I’m grateful for this book in so many ways. This is a “big idea book,” and this is one of the best of its kind that I’ve read in a long time. I’m grateful that this is written by a woman who is not afraid of examining herself in the text (rare for this genre). I’m grateful that it’s an instant bestseller, since it’s usually the dudes with these books at topping those lists. I’m grateful, too, that this book brings together an analysis of the far right along with the climate emergency, colonialism and capitalism. Her book will make it easier for me to make the argument I need to make in combating the far right, which will bring these together. So, instead of looking like the Pepe Silvia meme, I can point to Naomi Klein’s Doppelganger.
If you’ve read it, let me know what you think in the comments.

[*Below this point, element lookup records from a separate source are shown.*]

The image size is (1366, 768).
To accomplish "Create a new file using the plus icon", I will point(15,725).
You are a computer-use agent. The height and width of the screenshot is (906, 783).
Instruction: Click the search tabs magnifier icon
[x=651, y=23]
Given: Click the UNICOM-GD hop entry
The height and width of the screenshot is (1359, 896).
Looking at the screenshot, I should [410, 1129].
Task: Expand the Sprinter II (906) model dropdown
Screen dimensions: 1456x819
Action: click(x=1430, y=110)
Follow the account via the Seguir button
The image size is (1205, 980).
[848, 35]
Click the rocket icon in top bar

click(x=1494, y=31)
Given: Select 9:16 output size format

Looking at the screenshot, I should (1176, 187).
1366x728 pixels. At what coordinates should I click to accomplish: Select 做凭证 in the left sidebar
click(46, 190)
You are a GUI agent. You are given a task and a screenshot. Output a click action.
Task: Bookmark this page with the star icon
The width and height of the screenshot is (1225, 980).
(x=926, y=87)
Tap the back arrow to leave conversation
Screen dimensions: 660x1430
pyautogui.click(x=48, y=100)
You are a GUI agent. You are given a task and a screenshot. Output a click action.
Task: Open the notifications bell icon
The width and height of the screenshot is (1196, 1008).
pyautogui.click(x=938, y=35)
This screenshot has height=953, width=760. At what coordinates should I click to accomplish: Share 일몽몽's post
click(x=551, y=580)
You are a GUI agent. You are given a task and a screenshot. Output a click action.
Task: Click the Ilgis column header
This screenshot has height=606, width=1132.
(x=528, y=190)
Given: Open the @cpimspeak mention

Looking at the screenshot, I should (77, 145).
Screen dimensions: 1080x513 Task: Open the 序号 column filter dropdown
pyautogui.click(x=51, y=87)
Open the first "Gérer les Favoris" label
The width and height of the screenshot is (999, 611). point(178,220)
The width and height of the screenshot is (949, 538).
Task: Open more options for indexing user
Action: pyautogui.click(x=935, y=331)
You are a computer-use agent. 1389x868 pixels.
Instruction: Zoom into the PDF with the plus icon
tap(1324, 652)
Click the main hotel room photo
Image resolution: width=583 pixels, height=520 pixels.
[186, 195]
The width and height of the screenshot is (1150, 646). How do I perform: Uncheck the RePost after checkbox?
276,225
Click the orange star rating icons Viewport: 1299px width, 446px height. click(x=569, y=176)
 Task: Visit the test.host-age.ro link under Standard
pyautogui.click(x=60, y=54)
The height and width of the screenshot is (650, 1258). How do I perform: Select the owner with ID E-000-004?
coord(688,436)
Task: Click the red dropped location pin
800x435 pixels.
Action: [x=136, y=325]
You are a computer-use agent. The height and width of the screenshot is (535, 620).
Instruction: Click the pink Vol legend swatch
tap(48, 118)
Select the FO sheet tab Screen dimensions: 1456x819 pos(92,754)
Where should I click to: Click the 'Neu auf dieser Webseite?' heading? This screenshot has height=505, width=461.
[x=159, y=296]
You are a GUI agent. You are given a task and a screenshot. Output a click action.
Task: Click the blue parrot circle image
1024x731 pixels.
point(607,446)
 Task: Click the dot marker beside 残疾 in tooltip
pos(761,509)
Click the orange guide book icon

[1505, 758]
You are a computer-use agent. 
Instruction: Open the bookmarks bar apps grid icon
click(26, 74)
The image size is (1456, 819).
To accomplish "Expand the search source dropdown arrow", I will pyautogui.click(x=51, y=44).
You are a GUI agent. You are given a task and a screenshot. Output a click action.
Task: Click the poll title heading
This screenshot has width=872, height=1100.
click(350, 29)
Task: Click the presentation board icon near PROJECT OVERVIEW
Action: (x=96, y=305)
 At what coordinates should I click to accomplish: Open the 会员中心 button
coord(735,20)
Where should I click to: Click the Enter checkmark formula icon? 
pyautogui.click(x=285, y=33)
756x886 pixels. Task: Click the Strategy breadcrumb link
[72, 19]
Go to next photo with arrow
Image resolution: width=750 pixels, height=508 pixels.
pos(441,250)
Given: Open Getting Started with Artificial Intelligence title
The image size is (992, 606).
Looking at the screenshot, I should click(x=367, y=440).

what I love about the book is that it does something I've been wanting to see someone do for a while, which is connect our existence and our politics to the distorting/shadow/simulacra effect of social media. we now have (thank god) a ton of books about how social media is addicting, polarizing, etc, but not enough about how it doesn't just destroy our critical and communal and social skills so much as distort them into (to use her metaphor) "upside down" versions of themselves. the destruction of something is easier to combat politically, I think, than the distortion or corruption of something. because the people whose empathy and discernment is distorted do not feel they lost empathy and discernment--if that makes sense. and we have not developed a counter for this moment, because We Have Never Been Here (except we have, which is why Naomi Klein digs beyond Raoul Peck and the Swedish author of Exterminate to Du Bois and Aimé Césaire--we have been here before, some of us). and side note as a fan who is a writer, who has been trying to write about this mess, I'm in awe of her willingness and ability to write something that had to be so hard to manage and keep "straight" in her own head as she wrote. Like the vertigo musta been no joke!
obsessed and so excited she wrote this book!